The son of a Tennessee miner and part-time preacher, Howard grew up listening to the hymns and spirituals his mother played for him and would practice along with them adding his own blues notes. He formed his first string band while still a teenager. With his partner Carl Martin, Howard played southern coal camps and medicine shows during the1920s. However, racism in the South prevented groups like Howard's Tennessee Chocolate Drops from participating in string-band competitions or recording studio sessions. In the 1930s, Howard, Carl, his brother L.C., and guitarist Ted Bogan formed a new string band called The Four Keys. They moved to Chicago at the end of the decade, mingling with other blues greats of the era, making several recordings, and occasionally traveling into Michigan to play juke joints and restaurants.

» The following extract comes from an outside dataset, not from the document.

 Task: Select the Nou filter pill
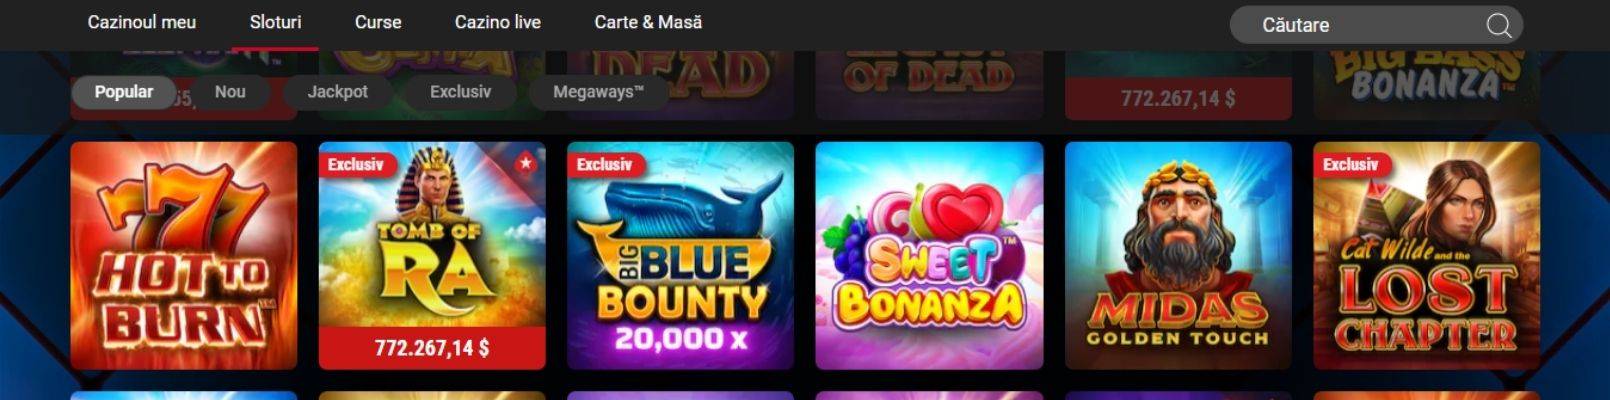230,92
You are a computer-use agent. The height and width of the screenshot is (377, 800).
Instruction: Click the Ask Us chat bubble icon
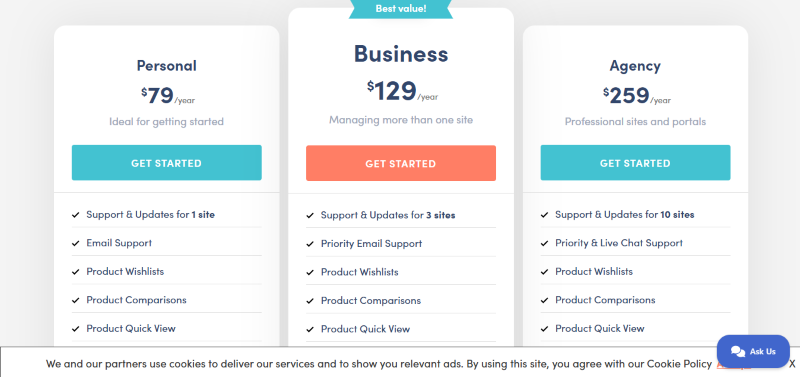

After army service in World War II, Howard moved to Detroit and largely gave up performing. In 1972 he reunited with his old partners, Carl and Ted. Until Carl's death, the three performed widely in clubs and on the folk festival circuit. Howard and Ted have continued to play, performing for the Knoxville World's Fair, the Smithsonian Institution's Festival of American Folklife, the Festival of Michigan Folklife, and on State Department-sponsored Goodwill Tours to Latin America. In 1985, Howard's extraordinary life and musical career were documented in the critically acclaimed film Louie Bluie, the name under which Howard recorded some of his albums.
Howard's mastery of mandolin, guitar, and the relatively rare blues fiddle gives him a distinction among African-American string band performers. According to Howard, his successful career in music stems from his curiosity in the world: "I always had big eyes and big ears, looking for whatever I could see." (1)
Howard Armstrong also received a Nationa Heritage Fellowship from the National Endowment for the Arts in 1990.
(1) Armstrong, Howard. In Joy Hakanson Colby, "Louie Bluie." The Detroit News. 23 August 1990: 10F.